--- INPUT DATA ---
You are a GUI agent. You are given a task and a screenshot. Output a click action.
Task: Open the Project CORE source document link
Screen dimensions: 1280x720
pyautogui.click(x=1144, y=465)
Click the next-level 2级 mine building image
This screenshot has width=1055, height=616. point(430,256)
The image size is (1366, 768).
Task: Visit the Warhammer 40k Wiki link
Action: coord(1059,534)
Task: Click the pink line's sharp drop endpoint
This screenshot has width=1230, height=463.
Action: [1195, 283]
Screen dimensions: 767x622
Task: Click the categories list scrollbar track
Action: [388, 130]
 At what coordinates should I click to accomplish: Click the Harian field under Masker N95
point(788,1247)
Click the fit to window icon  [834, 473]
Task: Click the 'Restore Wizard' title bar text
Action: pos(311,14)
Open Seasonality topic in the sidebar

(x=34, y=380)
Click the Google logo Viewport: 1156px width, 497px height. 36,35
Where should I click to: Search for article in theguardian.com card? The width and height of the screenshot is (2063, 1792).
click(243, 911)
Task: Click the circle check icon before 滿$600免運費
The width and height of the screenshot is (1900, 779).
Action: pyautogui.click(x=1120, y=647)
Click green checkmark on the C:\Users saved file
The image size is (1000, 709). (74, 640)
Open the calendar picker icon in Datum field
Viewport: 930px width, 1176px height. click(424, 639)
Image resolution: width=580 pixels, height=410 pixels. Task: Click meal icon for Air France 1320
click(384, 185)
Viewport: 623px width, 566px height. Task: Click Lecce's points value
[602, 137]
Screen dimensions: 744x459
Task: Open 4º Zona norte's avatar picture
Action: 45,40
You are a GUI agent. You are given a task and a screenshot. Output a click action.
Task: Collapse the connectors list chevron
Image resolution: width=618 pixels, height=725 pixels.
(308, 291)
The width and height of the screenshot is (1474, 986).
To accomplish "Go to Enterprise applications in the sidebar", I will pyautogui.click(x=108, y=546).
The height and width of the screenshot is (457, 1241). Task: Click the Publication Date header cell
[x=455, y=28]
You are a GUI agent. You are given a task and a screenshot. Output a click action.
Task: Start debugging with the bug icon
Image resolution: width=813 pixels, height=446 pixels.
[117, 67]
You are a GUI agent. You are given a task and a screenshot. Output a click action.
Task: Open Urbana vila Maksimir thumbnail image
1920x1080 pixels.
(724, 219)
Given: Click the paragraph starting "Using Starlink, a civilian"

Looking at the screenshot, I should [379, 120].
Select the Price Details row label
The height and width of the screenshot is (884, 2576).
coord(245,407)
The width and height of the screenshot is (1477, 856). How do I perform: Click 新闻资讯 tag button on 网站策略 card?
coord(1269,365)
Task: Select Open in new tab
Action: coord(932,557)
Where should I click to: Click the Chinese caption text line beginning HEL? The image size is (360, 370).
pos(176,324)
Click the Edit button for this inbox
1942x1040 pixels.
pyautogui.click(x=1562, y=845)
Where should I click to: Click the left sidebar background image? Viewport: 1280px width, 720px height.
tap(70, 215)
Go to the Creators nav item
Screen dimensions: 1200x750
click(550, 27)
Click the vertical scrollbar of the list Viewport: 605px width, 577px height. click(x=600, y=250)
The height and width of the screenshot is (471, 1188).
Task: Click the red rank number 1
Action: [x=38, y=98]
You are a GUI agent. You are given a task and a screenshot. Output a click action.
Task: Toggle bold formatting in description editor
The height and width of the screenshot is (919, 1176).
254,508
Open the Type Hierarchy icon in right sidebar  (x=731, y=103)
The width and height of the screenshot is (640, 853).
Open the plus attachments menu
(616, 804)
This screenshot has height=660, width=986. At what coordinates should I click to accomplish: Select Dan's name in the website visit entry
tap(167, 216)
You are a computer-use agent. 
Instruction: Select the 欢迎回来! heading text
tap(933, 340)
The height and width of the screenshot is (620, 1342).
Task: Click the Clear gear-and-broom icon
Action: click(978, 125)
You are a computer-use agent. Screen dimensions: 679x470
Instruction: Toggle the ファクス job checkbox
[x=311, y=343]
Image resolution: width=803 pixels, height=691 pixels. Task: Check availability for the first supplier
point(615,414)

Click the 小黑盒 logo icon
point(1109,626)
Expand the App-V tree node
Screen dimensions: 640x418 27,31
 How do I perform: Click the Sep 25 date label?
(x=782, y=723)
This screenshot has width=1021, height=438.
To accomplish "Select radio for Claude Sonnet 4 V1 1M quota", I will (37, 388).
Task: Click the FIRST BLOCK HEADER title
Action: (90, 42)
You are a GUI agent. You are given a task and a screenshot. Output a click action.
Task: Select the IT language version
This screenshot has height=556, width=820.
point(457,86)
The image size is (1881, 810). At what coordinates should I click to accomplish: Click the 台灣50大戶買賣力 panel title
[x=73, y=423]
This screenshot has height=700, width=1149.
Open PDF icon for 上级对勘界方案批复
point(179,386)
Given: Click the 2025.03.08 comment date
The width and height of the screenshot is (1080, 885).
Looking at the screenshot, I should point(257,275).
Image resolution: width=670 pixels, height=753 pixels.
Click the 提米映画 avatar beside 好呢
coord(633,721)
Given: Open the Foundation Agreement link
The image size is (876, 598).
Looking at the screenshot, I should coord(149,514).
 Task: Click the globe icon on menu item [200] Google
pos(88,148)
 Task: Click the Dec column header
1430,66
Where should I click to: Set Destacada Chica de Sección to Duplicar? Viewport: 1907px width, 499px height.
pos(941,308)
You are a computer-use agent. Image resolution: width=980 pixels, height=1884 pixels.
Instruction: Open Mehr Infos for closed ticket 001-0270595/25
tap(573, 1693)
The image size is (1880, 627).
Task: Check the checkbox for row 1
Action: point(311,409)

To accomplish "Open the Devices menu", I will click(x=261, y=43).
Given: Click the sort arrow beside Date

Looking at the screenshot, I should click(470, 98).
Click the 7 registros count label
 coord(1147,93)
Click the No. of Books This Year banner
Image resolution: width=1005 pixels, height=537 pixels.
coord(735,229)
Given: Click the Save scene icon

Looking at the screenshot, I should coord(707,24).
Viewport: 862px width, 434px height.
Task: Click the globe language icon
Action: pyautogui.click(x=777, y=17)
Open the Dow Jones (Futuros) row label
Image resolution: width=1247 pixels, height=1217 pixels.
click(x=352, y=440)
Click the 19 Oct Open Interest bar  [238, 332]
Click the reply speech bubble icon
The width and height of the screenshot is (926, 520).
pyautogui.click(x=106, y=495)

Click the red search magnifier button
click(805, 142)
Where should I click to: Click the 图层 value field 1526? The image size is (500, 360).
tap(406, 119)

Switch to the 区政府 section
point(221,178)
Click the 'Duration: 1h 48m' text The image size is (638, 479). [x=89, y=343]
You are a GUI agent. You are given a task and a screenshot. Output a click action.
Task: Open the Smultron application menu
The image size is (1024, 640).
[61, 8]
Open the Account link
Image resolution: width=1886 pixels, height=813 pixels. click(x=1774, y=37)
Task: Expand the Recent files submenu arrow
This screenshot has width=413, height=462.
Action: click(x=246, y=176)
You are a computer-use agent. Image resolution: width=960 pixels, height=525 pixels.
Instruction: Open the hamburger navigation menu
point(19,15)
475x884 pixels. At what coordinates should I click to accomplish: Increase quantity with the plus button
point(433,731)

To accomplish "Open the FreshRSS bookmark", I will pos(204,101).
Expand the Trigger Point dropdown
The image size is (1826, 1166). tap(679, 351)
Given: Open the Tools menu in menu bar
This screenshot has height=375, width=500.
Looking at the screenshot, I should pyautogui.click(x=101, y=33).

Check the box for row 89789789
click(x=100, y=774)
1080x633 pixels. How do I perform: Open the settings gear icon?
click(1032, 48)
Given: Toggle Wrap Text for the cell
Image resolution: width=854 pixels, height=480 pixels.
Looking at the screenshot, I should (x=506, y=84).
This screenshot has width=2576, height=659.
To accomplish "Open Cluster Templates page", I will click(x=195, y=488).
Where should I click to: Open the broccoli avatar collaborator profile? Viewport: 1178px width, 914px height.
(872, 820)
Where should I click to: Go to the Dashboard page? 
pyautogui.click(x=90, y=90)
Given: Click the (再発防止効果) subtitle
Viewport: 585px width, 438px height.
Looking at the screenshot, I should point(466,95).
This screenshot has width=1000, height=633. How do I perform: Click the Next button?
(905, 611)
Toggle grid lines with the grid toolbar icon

--- THE PROBLEM ---
If a line above holds the string "computer", return it as it stands.

--- ANSWER TO THIS EXERCISE ---
You are a computer-use agent. 
You are a computer-use agent. Screen dimensions: 679x470
You are a computer-use agent. Image resolution: width=980 pixels, height=1884 pixels.
You are a computer-use agent. Image resolution: width=960 pixels, height=525 pixels.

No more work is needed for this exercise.